Clara, a really far out old hippy lady who used to be a housekeeper years ago told me there had been a fire just a couple years after it was built in the 70’s. A man died in the fire. 

The wing where the fire happened was where I was the year before. I had experiences down there too, but they were more frantic and not friendly, like the ghost felt threatened or something. Those were really scary stories, at least to me, that I will not go into, because there is no point in fear. The lights at that part of the building are always burning out and there are electrical issues.. and the door to one of the rooms, for some reason, always finds a way to get stuck closed. Either furniture falls in front of it, or a lock malfunctions, or a key gets broken in it. Always the same room. That was the room I was in the first year. 

The next year, upstairs, once I talked to the guy he was OK with me. I think he knocked the candle over because he was trying to tell me what happened and who he was. I think he was a good guy in life, I hope he is ok and finds his way. There are a lot of lonely people walking around who have no one and no where to go. I do not know if that changes when we die. 
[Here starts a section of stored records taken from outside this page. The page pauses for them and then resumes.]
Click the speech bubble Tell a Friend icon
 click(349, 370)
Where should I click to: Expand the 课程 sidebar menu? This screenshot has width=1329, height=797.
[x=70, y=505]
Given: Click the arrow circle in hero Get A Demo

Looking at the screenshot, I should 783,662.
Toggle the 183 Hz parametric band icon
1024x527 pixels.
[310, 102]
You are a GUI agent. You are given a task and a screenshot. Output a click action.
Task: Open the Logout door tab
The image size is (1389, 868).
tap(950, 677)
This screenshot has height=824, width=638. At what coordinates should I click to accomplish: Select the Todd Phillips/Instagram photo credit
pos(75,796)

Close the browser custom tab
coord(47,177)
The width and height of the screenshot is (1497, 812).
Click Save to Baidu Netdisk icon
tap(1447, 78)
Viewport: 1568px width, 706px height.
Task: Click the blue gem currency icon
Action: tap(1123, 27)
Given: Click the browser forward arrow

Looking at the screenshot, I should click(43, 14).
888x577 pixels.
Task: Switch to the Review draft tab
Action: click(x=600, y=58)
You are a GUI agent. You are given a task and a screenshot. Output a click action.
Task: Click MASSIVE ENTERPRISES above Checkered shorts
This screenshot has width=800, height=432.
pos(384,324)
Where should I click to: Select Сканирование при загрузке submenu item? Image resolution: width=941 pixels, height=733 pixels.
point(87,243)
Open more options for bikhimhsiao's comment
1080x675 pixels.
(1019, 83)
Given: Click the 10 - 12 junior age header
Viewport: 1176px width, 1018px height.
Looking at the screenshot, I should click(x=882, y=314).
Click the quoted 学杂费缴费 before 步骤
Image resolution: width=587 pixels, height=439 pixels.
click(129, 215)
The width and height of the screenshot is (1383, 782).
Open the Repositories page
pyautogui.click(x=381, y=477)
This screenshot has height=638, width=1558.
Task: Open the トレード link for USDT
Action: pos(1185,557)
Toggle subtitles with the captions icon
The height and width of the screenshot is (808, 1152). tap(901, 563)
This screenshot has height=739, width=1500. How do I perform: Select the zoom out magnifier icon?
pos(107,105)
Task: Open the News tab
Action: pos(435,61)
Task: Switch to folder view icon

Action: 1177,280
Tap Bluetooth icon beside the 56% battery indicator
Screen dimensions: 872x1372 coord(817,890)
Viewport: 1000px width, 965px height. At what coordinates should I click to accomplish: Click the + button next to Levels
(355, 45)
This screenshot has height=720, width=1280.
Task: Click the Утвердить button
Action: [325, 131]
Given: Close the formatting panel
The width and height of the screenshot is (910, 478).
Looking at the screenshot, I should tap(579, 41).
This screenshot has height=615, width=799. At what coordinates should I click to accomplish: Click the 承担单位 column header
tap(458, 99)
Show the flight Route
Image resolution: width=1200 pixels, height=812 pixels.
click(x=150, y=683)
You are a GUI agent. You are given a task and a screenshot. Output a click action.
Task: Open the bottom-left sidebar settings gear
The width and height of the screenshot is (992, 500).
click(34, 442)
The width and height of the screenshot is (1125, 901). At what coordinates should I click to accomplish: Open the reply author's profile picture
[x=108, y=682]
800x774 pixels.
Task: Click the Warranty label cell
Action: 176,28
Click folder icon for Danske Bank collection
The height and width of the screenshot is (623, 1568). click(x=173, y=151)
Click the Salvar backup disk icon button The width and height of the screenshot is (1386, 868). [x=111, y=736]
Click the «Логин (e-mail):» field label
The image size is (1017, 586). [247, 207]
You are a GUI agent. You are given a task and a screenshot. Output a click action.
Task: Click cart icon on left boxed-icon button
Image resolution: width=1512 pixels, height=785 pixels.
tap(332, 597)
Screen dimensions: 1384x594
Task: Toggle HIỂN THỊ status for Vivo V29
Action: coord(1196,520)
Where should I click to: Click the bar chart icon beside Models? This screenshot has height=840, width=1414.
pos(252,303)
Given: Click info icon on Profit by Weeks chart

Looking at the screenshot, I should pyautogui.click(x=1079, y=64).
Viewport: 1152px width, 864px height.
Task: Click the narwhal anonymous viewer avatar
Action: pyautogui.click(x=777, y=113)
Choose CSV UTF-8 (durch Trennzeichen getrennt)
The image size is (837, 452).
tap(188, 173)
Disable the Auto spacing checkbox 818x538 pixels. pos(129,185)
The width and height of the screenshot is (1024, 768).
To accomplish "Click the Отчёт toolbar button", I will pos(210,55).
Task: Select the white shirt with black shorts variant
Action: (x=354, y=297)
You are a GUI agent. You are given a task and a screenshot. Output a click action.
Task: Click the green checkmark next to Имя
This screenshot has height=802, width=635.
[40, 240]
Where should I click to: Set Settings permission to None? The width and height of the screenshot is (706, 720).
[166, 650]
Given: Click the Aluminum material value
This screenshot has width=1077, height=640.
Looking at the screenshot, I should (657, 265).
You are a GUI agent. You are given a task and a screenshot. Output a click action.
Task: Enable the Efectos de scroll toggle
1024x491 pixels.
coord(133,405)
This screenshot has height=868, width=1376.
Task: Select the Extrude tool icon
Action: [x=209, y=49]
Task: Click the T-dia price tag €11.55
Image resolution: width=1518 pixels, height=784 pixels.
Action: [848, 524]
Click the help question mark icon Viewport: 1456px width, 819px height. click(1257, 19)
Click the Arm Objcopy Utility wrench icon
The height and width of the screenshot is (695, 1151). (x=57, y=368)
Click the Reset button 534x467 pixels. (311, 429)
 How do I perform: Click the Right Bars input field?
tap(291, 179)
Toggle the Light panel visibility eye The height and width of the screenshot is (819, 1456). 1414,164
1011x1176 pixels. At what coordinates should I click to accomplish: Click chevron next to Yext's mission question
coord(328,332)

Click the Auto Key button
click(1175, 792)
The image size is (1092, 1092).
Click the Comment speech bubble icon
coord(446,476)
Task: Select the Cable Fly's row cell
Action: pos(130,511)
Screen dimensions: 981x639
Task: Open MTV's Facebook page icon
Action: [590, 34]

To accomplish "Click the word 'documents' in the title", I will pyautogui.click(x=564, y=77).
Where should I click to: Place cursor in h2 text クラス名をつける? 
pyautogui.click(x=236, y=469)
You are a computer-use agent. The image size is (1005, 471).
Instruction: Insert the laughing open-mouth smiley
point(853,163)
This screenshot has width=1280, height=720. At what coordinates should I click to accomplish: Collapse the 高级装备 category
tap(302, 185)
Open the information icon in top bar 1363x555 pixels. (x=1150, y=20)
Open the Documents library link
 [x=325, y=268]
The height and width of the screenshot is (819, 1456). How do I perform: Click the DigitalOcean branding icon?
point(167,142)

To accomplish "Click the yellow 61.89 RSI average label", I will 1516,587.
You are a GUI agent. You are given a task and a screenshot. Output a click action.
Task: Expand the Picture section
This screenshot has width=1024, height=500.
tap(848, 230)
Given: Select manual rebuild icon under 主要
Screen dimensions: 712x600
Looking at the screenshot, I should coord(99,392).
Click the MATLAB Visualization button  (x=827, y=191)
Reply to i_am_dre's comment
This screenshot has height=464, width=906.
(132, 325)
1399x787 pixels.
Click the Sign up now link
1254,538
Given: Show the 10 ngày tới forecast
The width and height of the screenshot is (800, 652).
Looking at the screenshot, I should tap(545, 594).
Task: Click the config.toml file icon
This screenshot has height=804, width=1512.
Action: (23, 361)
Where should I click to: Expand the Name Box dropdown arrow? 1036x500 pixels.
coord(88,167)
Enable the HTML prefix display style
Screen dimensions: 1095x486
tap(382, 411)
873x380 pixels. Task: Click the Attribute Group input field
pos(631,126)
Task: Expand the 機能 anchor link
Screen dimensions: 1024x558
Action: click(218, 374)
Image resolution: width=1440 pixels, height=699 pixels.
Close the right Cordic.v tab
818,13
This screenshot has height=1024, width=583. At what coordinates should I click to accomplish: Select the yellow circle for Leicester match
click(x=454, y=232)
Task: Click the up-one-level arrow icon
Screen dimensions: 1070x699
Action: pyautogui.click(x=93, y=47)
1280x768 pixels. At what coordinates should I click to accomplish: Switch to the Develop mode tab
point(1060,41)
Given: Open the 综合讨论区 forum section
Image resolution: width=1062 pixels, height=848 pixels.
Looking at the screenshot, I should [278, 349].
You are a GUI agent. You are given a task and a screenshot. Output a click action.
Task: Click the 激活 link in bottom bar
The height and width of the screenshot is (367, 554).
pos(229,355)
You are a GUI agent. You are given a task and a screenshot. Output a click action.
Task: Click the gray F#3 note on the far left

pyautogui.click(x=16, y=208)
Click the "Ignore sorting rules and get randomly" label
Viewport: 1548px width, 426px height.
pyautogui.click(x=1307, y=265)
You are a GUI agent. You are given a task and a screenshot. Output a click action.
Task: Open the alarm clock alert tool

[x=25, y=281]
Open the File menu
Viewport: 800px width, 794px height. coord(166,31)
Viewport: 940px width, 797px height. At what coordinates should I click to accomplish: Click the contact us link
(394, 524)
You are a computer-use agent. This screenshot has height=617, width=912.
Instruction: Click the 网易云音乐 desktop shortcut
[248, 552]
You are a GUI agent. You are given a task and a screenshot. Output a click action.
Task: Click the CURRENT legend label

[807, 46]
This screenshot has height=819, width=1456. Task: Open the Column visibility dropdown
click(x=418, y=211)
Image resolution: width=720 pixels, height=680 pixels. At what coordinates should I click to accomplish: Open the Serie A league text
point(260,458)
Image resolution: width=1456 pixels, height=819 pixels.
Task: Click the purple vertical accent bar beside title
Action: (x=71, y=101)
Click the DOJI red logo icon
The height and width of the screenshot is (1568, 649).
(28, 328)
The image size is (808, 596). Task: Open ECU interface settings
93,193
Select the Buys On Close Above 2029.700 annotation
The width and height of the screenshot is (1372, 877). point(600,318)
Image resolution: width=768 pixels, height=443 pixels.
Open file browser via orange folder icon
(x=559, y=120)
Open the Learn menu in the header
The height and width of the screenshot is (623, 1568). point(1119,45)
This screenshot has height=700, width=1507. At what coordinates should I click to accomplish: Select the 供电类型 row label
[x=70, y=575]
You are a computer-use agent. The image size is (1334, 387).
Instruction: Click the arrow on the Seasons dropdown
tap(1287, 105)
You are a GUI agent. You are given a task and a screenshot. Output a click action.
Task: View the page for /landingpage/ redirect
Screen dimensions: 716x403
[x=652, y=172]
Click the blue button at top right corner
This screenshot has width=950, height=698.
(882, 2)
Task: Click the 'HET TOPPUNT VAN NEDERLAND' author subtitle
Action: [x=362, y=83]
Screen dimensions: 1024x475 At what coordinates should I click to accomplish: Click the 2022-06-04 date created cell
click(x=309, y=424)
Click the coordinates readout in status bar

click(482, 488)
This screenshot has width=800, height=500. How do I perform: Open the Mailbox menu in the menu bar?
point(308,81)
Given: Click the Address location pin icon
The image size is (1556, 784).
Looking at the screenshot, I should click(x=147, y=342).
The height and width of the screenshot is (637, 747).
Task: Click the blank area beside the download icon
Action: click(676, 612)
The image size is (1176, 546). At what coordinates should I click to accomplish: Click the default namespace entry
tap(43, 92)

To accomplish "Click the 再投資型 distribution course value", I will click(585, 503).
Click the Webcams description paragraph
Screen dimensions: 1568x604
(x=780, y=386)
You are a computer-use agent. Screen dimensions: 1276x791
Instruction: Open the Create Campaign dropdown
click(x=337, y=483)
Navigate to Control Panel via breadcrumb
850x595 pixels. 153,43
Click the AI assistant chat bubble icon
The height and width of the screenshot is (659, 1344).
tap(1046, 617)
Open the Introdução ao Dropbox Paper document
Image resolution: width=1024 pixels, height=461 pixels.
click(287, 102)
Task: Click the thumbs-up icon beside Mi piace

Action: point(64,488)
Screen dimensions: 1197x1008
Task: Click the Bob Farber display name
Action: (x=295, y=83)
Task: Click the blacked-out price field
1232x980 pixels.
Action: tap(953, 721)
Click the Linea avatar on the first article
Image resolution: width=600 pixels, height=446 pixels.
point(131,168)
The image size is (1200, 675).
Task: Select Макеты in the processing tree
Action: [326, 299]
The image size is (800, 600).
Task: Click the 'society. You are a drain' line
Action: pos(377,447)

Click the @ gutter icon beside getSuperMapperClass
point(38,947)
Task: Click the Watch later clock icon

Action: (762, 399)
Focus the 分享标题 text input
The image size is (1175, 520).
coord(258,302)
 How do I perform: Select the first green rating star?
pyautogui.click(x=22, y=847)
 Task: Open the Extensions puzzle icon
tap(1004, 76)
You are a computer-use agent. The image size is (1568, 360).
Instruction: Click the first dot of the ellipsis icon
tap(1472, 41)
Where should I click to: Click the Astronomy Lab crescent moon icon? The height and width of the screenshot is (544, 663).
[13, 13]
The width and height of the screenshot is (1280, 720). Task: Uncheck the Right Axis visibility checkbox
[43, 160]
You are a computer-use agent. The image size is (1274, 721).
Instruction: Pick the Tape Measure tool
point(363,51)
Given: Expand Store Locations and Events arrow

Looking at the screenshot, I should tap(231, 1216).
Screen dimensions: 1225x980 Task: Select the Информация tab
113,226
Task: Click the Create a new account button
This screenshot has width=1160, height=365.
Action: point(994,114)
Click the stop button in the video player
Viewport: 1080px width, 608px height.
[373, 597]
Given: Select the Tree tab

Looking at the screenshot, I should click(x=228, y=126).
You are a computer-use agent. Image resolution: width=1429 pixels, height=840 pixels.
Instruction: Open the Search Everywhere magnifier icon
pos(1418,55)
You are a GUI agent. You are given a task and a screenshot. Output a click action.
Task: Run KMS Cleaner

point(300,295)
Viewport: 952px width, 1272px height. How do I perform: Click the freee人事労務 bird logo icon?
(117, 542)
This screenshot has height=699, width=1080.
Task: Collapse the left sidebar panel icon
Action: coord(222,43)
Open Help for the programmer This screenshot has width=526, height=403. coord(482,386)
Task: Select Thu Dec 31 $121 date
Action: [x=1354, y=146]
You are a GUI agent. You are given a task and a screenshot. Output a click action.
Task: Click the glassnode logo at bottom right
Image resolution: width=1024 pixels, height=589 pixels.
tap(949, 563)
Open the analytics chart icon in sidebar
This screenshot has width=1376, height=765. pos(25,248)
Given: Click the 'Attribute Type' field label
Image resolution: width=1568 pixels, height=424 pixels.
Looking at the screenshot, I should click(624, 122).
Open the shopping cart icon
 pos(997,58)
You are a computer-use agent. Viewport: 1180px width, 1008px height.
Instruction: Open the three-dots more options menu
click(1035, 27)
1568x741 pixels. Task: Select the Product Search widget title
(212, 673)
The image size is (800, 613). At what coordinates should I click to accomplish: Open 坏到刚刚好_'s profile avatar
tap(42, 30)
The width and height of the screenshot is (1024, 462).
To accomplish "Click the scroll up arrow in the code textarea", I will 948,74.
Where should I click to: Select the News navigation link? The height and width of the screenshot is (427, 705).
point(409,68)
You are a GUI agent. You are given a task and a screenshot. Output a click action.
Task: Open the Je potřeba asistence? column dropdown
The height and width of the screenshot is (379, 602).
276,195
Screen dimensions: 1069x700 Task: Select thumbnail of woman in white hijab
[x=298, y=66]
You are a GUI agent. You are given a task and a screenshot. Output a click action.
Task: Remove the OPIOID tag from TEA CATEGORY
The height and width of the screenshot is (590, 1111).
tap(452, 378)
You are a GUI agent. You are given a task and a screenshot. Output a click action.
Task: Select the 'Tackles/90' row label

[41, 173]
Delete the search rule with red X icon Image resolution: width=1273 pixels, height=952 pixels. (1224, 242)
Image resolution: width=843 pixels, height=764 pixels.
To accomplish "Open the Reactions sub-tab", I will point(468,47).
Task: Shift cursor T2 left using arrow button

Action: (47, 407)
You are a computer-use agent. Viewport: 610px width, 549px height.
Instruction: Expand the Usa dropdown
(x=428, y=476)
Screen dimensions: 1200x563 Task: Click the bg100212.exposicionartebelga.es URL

Another thing is there are pictures on the walls in the banquet room. People are having very happy days in those pictures. For some of these people it could have been the happiest day of their life. Maybe it was a wedding or some other really lovely day for them. Maybe that is just where they want to hang out because it was a good memory for them and it beats whatever other options they have. 

Everyone who is familiar with that giant archetypical haunted looking Hotel knows something is going on there. They hear the music turn on and the chairs and tables moving around in the defunct bar, they know about the dude who died in the fire, they all just know. When we see each other around we just give each other those knowing looks and weird smiles. No one really wants to talk about it I think. As I look back on it, you know, how hindsight is 20/20? I think everyone, or many people who knew I was a new person there, were just waiting for me to figure it out. It is a bizarre joint. But I really like it and i will never forget it. It is a special place. I hope they can all be a big, happy family, regardless of the dimension they reside in. 

Being vibrologically sensitive can be a weird thing. We are conditioned all our lives to ignore it and suppress it, and there are just so many efforts, whether conscious and willful, or  subconscious and implied to keep those senses dulled. All I can say at this point is two things. 1, everything I wrote above is 100% honest, and not just a Halloween story. And 2, love is far stronger than fear.